◆ **TASK TO CARRY OUT**: Taking the lines below one at a time, count those with the string "each" and give the result alone.

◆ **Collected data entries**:
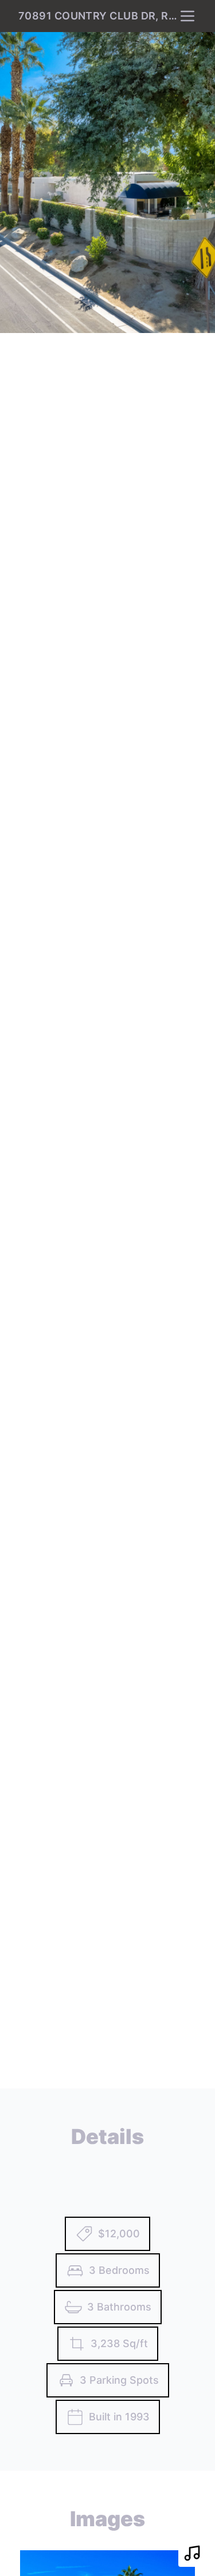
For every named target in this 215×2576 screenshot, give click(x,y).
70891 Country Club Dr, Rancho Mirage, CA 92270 (98, 16)
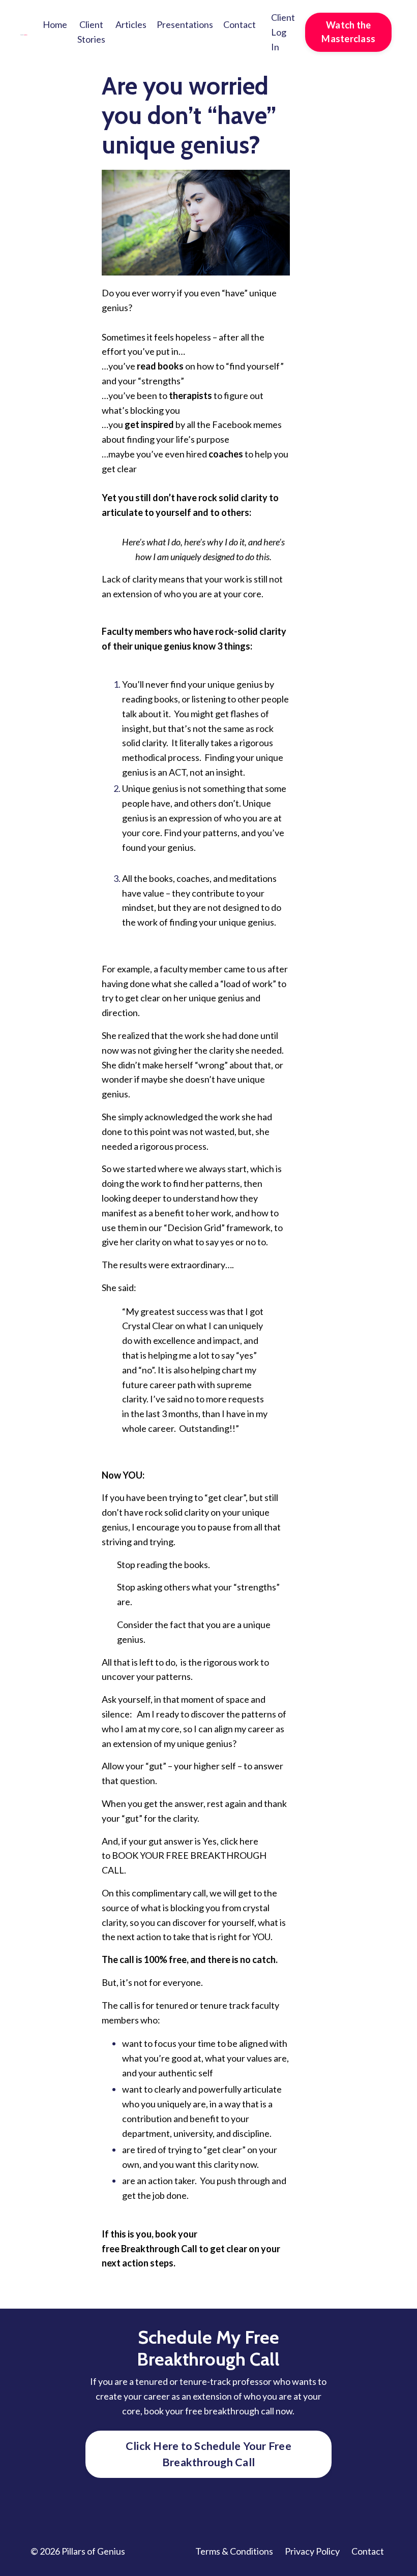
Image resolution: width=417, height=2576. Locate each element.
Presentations (185, 24)
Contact (239, 24)
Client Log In (283, 32)
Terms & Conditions (234, 2551)
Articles (130, 24)
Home (55, 24)
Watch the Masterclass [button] (348, 31)
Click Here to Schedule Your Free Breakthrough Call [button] (208, 2454)
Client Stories (91, 32)
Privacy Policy (312, 2551)
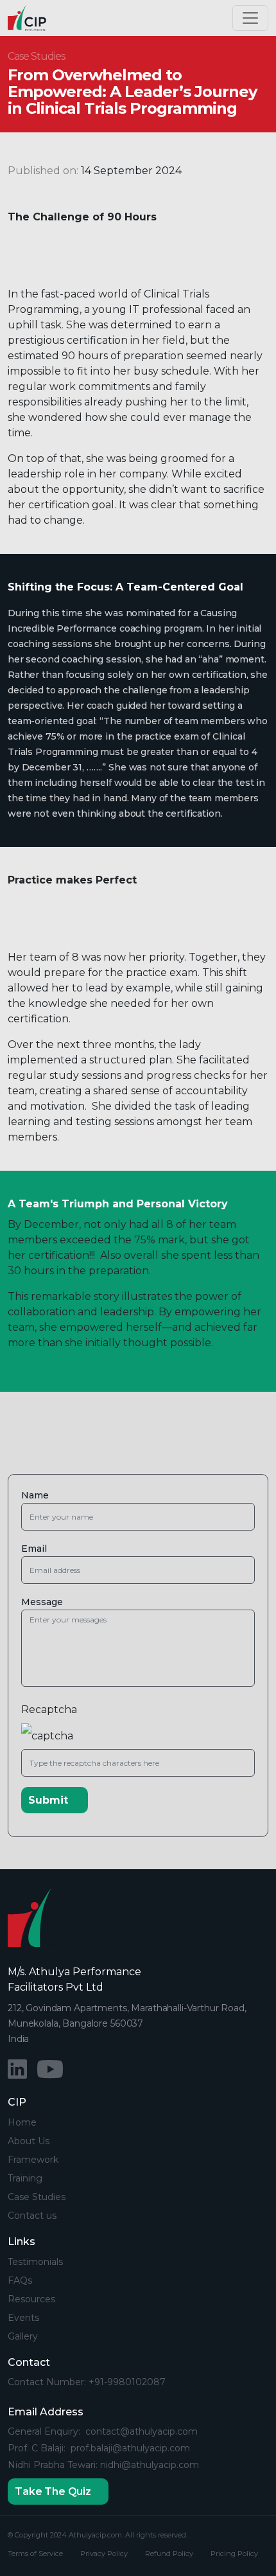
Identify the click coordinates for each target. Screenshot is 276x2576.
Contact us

◆ **OUTPUT BELOW**: 2